Y eso a nadie beneficia; nada más peligroso para la sociedad, abrumada por crisis sin precedentes como estamos en México, en un entorno mundial que padece lo suyo, que la falta de un gobierno con credibilidad para convocar y organizar esfuerzos que mitiguen costos y apuren la construcción de una nueva normalidad.
El presidente está cometiendo el mismo error que contribuyó al penoso fin que tuvieron gobiernos como el de Bolivia, Ecuador, Brasil y otros, que lograron avances sociales pero las prácticas personalistas y clientelares impidieron la construcción de asideros políticos plurales con empresarios medios y clases sociales, que no necesariamente representan a las fuerzas de la reacción ni de la oligarquía, aunque tampoco estén dispuestas a firmar un cheque en blanco, en nuestro caso, a la 4T, ni el gobierno tiene derecho a exigirlo.
El otro error importante en la experiencia de gobiernos que lograron cierta mejoría en la distribución del ingreso en sus países, fue que mantuvieron sustanciales continuidades con el neoliberalismo económico; en nuestro caso, además, se pretende la disciplina fiscal sin endeudamiento ni reforma hacendaria.
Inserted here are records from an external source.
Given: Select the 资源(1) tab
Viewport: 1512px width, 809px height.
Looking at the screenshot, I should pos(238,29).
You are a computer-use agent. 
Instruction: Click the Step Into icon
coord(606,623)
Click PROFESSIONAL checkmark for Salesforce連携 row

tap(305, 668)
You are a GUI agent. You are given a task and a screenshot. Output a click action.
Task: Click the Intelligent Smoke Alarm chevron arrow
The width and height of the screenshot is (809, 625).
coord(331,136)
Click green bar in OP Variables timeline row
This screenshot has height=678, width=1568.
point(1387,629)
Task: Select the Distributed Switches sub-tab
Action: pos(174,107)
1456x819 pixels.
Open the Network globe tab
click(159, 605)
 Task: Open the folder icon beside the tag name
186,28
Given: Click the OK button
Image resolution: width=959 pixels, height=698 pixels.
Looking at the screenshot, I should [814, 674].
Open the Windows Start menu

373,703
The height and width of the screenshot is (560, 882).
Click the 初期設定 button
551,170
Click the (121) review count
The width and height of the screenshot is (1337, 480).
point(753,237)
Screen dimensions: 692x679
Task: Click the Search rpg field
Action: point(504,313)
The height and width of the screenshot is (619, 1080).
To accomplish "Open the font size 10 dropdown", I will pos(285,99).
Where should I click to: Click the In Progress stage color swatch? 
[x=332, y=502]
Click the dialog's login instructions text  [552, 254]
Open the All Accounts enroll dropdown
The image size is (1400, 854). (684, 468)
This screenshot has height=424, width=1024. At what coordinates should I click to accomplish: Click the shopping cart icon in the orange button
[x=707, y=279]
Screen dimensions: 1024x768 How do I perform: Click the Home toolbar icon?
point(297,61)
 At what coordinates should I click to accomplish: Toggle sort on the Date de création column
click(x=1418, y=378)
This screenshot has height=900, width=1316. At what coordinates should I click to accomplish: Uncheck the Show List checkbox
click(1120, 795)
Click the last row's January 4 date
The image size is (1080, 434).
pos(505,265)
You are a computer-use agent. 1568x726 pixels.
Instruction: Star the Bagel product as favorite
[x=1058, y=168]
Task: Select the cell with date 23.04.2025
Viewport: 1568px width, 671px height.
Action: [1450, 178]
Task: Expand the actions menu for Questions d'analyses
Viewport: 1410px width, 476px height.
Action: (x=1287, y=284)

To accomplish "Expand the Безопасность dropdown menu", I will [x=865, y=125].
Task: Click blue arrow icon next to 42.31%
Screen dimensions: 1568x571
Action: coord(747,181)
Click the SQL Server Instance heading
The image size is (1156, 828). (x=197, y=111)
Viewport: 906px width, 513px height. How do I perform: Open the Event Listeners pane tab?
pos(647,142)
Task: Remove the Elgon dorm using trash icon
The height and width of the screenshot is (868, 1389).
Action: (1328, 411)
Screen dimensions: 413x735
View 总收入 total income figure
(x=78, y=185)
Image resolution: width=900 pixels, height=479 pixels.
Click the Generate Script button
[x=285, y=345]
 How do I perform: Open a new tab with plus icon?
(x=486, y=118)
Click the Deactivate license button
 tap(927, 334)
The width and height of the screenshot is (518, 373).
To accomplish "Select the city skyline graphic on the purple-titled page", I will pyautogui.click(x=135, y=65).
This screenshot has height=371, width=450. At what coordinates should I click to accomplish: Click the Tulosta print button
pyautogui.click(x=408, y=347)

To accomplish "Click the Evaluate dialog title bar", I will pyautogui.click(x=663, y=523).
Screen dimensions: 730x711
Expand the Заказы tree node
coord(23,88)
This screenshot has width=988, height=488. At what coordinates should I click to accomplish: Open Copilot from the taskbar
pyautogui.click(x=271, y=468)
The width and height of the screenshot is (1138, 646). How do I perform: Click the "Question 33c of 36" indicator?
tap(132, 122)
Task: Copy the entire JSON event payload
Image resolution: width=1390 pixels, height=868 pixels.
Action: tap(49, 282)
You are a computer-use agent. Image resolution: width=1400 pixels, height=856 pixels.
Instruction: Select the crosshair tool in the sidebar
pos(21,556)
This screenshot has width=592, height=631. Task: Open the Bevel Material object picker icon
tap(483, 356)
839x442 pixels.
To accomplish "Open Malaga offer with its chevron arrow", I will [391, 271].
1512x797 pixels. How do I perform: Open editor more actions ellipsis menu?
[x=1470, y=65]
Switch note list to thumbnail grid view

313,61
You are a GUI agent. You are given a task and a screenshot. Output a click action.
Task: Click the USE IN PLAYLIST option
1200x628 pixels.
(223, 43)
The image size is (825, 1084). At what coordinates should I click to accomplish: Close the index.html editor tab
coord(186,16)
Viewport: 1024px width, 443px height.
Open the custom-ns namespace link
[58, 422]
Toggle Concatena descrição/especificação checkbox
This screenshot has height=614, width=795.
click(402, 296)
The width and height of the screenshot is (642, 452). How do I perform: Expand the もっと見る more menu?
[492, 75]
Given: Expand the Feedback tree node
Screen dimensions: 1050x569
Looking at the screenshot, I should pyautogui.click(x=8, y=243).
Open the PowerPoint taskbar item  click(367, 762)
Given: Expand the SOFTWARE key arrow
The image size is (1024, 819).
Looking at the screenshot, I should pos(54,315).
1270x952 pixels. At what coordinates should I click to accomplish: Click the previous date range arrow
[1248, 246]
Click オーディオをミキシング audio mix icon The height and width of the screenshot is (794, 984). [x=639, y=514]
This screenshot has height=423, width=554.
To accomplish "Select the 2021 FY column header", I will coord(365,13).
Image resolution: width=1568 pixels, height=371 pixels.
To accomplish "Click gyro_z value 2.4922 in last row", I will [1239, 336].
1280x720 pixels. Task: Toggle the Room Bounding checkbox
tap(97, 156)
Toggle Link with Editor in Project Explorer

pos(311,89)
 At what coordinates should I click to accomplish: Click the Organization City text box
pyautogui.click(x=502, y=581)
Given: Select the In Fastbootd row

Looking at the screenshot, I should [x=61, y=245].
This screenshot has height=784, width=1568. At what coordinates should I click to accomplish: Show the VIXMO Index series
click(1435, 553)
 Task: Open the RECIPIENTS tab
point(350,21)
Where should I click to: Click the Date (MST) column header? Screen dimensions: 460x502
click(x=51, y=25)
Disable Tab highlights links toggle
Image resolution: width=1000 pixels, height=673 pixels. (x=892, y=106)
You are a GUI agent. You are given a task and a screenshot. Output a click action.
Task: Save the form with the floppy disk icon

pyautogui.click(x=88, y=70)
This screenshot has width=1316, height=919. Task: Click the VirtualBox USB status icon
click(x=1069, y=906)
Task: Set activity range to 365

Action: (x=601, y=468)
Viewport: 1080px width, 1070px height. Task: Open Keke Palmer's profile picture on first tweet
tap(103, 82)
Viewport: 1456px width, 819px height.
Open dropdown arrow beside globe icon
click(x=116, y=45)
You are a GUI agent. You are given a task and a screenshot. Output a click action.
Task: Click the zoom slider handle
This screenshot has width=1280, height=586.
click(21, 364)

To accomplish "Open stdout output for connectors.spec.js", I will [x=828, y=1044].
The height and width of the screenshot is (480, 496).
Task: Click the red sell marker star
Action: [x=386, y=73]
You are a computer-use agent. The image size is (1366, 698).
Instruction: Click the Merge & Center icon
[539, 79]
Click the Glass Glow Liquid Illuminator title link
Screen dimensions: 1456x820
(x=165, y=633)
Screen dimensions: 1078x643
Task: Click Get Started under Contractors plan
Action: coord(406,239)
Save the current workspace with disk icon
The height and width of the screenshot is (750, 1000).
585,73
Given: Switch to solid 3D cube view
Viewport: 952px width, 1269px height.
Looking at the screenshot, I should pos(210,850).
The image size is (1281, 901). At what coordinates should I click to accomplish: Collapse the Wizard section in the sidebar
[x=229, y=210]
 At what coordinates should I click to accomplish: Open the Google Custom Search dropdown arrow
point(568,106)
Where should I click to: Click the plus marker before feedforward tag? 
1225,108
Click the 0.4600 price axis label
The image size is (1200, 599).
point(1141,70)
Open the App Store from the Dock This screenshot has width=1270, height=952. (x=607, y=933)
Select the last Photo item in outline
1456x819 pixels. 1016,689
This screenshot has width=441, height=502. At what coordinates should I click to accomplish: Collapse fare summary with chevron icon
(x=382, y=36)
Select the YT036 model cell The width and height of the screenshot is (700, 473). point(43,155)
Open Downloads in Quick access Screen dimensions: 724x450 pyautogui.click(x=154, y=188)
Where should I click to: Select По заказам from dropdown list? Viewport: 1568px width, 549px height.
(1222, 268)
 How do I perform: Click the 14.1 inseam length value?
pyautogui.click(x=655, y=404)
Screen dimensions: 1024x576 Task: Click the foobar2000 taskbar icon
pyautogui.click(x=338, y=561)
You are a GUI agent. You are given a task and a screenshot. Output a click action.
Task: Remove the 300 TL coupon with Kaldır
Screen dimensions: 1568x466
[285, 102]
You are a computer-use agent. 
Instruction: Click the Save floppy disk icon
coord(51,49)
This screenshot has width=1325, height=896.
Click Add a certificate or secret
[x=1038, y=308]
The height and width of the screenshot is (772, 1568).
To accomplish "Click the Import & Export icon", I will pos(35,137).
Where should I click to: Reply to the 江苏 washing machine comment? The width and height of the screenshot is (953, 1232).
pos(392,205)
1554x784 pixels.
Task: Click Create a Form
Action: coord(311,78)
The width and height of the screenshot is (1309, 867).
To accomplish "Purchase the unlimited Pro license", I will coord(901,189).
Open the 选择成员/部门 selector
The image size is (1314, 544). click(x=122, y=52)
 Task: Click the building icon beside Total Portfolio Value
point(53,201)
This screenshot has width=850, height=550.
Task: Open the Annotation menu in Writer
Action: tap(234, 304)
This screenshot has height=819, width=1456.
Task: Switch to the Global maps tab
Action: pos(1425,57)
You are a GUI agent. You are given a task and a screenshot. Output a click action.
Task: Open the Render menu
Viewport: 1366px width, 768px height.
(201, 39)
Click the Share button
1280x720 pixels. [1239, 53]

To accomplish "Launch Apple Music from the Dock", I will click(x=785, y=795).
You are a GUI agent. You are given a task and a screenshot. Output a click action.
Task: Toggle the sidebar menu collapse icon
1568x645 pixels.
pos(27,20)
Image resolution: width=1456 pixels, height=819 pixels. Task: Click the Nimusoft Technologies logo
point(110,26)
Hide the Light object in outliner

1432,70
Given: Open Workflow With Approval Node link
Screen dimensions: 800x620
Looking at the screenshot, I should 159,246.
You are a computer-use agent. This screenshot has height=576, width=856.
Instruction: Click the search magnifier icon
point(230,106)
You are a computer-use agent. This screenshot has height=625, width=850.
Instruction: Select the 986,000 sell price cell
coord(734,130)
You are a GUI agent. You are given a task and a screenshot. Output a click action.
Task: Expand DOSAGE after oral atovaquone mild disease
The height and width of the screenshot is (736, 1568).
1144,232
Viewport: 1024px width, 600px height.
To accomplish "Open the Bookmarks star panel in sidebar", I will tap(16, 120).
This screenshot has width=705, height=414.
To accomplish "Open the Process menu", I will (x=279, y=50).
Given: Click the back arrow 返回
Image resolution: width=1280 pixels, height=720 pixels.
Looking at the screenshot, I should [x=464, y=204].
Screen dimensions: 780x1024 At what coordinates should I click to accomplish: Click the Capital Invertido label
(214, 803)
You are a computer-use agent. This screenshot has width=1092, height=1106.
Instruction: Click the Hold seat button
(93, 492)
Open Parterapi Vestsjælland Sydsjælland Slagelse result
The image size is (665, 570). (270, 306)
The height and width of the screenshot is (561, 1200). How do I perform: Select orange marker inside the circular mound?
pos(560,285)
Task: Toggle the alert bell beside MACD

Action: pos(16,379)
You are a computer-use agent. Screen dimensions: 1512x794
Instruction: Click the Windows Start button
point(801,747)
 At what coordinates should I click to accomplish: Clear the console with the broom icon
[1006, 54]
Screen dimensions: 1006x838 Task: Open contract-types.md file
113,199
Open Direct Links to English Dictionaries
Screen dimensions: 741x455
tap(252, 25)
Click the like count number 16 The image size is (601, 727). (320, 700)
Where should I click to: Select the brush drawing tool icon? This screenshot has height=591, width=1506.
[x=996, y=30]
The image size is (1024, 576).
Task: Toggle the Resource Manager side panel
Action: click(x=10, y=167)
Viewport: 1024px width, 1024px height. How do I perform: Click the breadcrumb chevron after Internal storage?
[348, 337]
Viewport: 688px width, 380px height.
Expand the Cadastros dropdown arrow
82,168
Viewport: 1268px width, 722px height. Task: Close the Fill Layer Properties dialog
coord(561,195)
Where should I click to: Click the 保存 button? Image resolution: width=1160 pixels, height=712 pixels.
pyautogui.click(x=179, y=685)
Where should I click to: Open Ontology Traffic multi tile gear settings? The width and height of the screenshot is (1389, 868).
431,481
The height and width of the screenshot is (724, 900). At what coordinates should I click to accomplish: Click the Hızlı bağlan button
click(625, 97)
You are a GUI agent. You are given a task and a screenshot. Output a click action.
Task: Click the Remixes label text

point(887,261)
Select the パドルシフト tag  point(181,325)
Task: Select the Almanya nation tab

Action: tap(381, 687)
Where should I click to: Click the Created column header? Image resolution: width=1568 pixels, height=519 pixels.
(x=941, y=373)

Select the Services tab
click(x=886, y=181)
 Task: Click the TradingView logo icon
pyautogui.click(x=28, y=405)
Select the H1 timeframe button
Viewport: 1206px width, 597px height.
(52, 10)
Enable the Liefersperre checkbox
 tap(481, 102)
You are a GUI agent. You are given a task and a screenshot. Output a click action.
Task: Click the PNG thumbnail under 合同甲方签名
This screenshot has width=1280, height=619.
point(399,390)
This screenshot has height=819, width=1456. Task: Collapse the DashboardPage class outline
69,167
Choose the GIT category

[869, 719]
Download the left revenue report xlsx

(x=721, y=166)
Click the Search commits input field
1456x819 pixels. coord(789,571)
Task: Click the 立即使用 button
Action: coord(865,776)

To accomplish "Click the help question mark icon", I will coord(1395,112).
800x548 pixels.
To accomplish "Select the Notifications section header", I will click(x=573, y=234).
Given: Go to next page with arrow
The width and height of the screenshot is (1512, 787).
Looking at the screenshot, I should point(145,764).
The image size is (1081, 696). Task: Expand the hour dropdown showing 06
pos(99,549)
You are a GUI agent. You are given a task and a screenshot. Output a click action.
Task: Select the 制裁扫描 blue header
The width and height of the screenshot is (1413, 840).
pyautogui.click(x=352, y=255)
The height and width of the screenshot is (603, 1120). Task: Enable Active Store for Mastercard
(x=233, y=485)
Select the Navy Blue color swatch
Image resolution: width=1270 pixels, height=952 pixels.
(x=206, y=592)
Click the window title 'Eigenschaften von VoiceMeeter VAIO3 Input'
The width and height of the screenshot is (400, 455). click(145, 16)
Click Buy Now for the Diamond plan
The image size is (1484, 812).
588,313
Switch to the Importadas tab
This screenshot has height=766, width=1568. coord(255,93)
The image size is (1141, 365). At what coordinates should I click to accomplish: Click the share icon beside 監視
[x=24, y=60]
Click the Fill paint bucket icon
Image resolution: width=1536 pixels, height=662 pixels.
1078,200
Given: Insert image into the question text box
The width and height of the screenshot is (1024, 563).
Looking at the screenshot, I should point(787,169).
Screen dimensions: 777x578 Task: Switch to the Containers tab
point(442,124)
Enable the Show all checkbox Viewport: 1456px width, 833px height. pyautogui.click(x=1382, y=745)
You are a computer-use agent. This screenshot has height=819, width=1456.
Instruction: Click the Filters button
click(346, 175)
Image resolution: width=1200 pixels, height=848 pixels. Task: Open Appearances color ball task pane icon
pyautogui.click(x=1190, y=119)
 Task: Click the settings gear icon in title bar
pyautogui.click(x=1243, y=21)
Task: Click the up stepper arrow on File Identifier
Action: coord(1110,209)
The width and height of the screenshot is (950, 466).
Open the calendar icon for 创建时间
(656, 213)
El resultado inevitable en Sudamérica fue que el alcance redistributivo fue mucho menor a las expectativas generadas entre los sectores favorecidos, y en cambio provocó la indignación y temores entre las clases medias, que no simpatizan con los llamados a la solidaridad social ni a los “sacrificios” en sus ingresos para ayudar a abatir la pobreza.
Las expectativas incumplidas de los sectores pobres y el conservadurismo congénito de las clases medias, fueron capitalizados por los discursos de derecha basados en una construcción caricaturesca de la idea de populismo, al que interesadamente suelen confundir con el comunismo.
Aunque termine su sexenio, que es lo mejor para el país, López Obrador no habrá conseguido disminuir la pobreza ni afectar las causas de ésta, que él atribuye a la corrupción, mientras siga alejando de su gobierno a sectores que pueden coincidir en los fines, aunque quieran, con toda razón y derecho, que los medios sean negociables, como todo en la buena política.